Why try to make any sense of these silly attempts of math-deficient bloggers to lie with statistics anyway?

For a dose of reality about the safety of Iraq, just click the Iraq The Model link on the left-hand side of this page and read the following -- written recently by an Iraqi who's actually there, experiencing the relative safety of Iraq. Keep in mind that he's linked by this page -- he's been a strong supporter of the war all along.

"One friend told me the other day that "Iraq is no longer a place for civilians like us, let politicians, militias and soldiers settle their accounts but I am leaving indefinitely". I don't know what to tell these people; I can't advise them to stay and risk their lives with all the violence happening around and I feel sorry they are leaving, sorry for them and for the country; it's never easy for them to leave the place where they were born and had lived their entire life to go start from zero in a place where they'll be total strangers and at it's not possible to build a country without people but at the same time, you can't help your country when you are dead or living in fear all the time."

7:36 PM  
Anonymous Anonymous said...

And while you're at it, check out "Healing Iraq", also to the left. Here's a recent post about how safe it is in Iraq:

"Sorry for the unannounced absence. I had some troubles getting online (still have actually) and, now that summer is here, the electricity situation is worse than ever with less than 4 hours of power a day - and only 2 per day for the last 3 days or so. The deteriorating situation in my neighbourhood is always a very convenient excuse for local generator owners to provide less hours of power (but heaven forbid if someone is late on paying their monthly subscription fee).

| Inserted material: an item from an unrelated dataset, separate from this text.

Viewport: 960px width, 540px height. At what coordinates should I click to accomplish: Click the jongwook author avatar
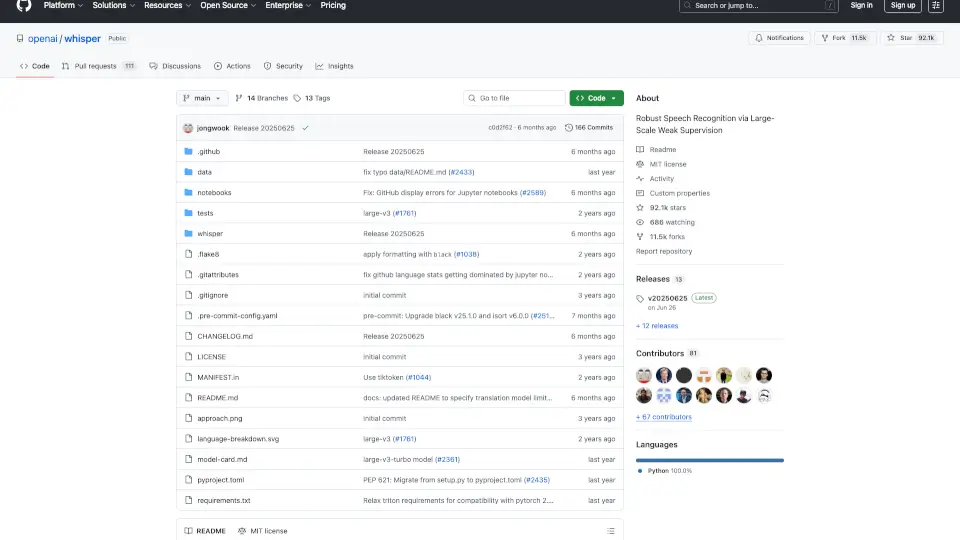tap(188, 128)
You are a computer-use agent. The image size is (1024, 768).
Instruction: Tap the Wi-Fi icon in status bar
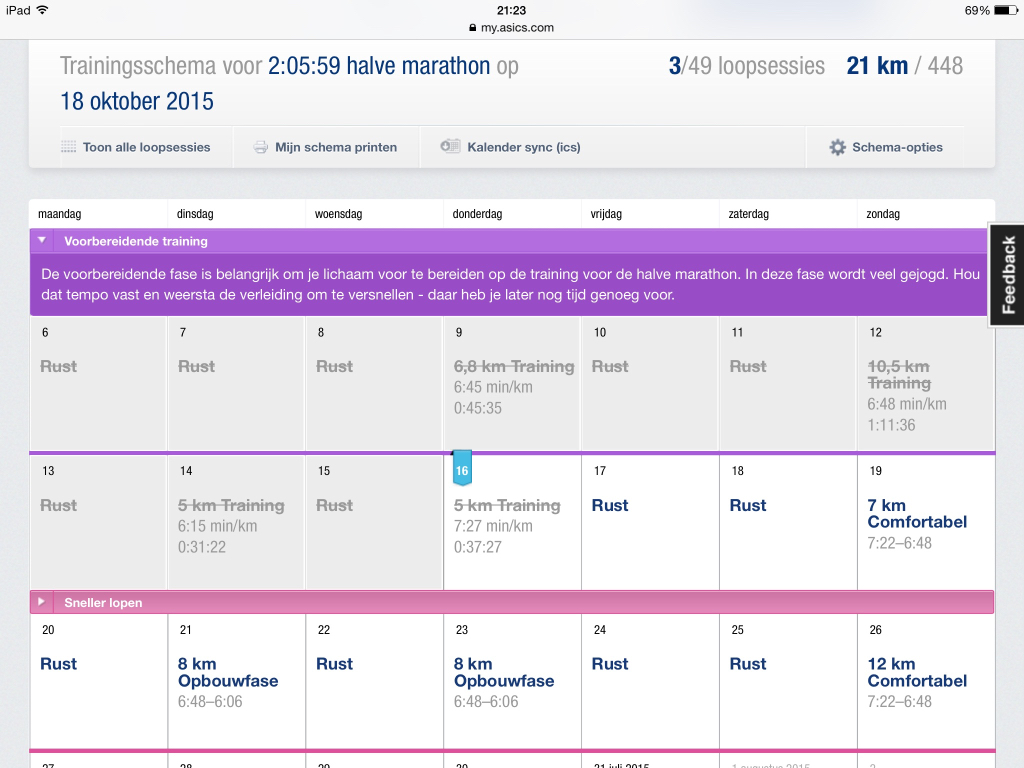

It hasn't been very pretty in Adhamiya since my last post. The district looks deserted most of the time, with random gunfire here and there. American Apache helicopters circle the area almost non-stop, and residents are whispering to each other about an imminent assault, as part of the American plan to 'liberate' Baghdad again. But to liberate it from whom? Its residents?

I'm on the verge of quitting my job. I haven't been to work for about a month now and I told my boss flat out on the phone that I wouldn't dare make the 20-30 kms trip to work for the time being. I can't even put my nose out of my doorstep for fuck's sake. Sometimes I'm really amazed that the state still continues to function at all.

Here is a nice shot of yesterday's car bomb explosion between the Ibn Al-Haitham college and Saddam's former palace in Adhamiya: (photo here)


And this is a blurry shot of the Oil ministry fire that broke out about a week ago. Funny that the event did not even register in the news. The fire actually engulfed two floors, the accounts and records floors to be exact. Rumour among Oil ministry employees is that the fire - which went on for over 2 hours - was intentional, apparently to cover up some major corruption scandal. Hardly surprising to hear that. The employees were also told that they should not expect their salaries for some time, since all records were puff, gone. (photo here)"

7:46 PM  
Anonymous Anonymous said...

Or how about Hammorabi, also posted to the left:

"Iraq is dying and sinking in a bath of blood, killing, corruption and mischief. This is not conspiracy but reality existed every day and night."